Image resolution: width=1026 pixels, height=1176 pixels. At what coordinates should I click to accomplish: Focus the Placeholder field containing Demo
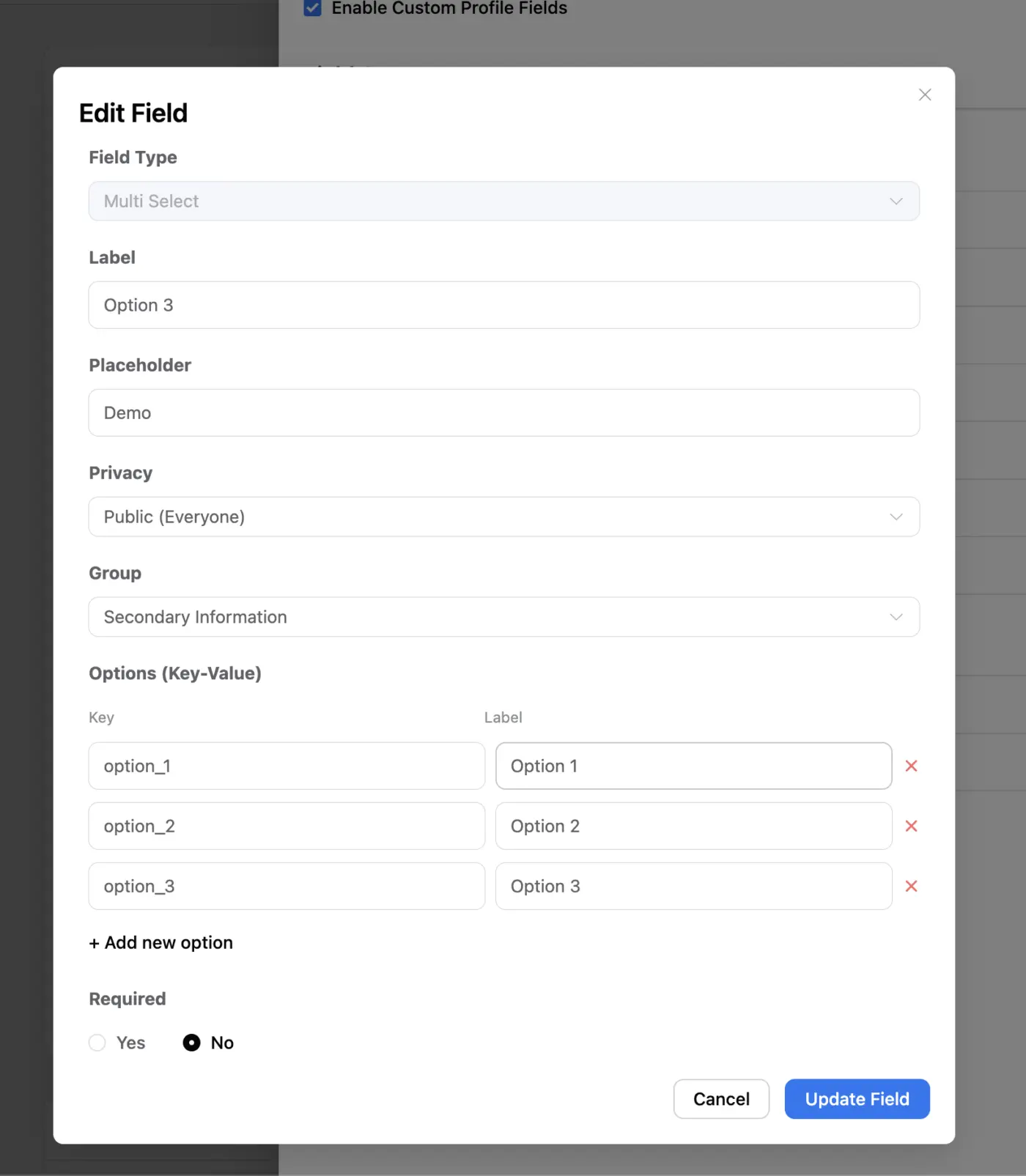click(x=504, y=413)
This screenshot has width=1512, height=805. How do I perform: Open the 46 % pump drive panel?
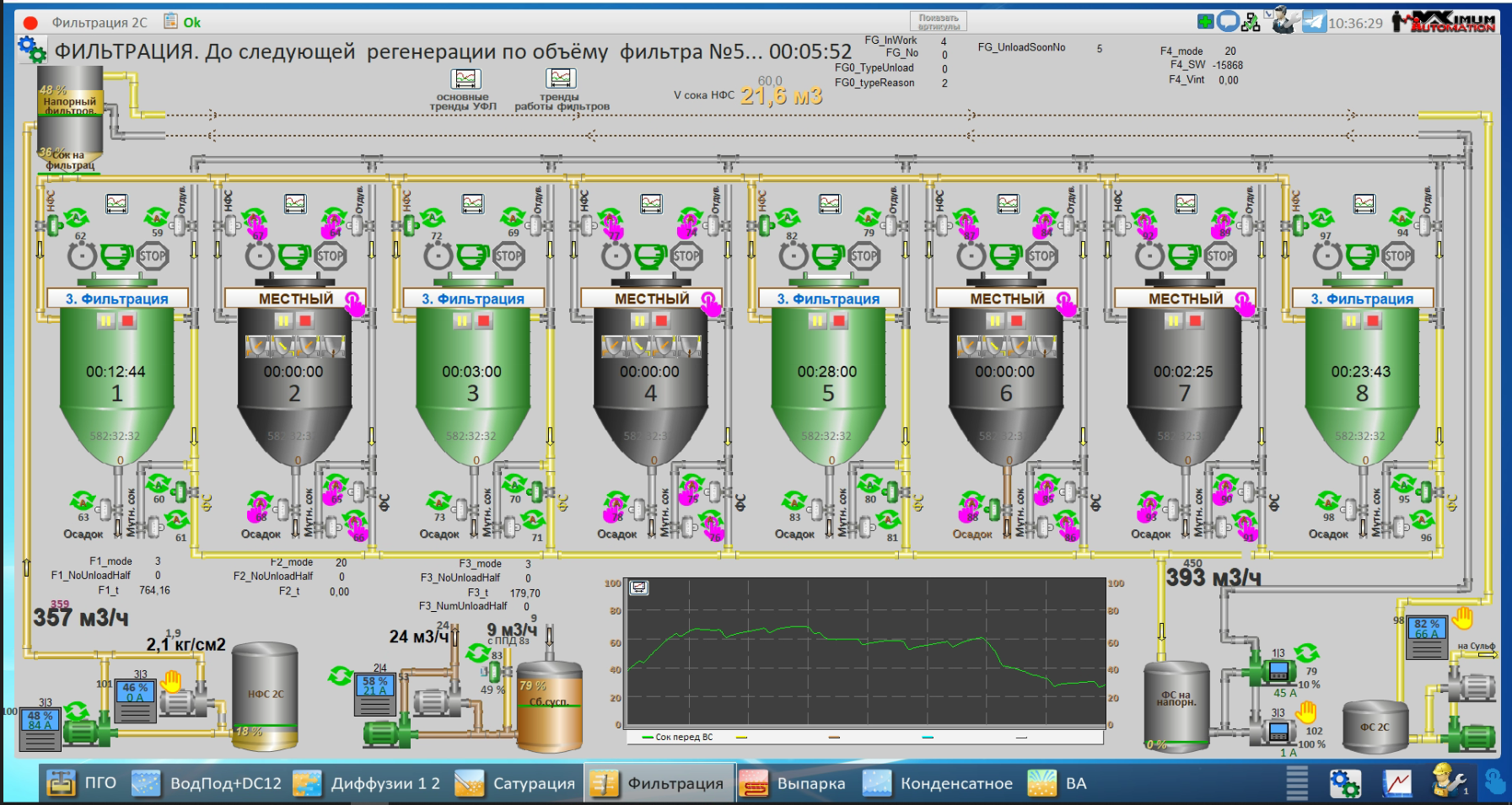[x=135, y=700]
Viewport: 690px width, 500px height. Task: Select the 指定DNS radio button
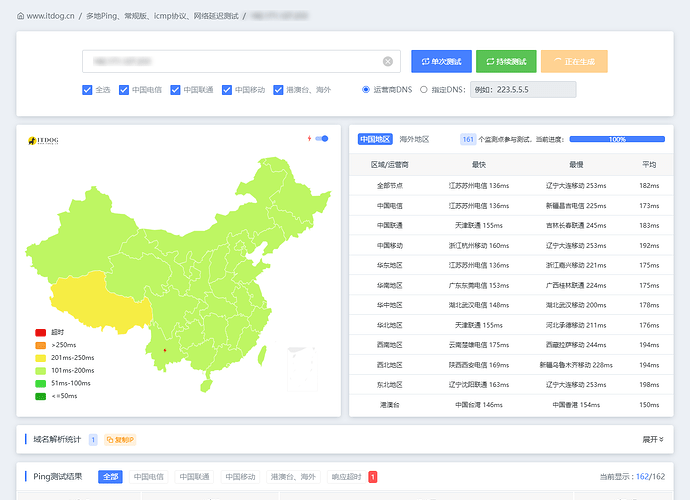point(423,90)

* _Work request_
The reply should contain every line of the material exactly, and no images.

* _Result of the task_
Image resolution: width=1026 pixels, height=1176 pixels. At what coordinates should I click to accomplish: Focus the Placeholder field containing Demo
click(x=504, y=413)
This screenshot has width=1512, height=805. How do I perform: Open the 46 % pump drive panel?
[x=135, y=700]
Viewport: 690px width, 500px height. Task: Select the 指定DNS radio button
point(423,90)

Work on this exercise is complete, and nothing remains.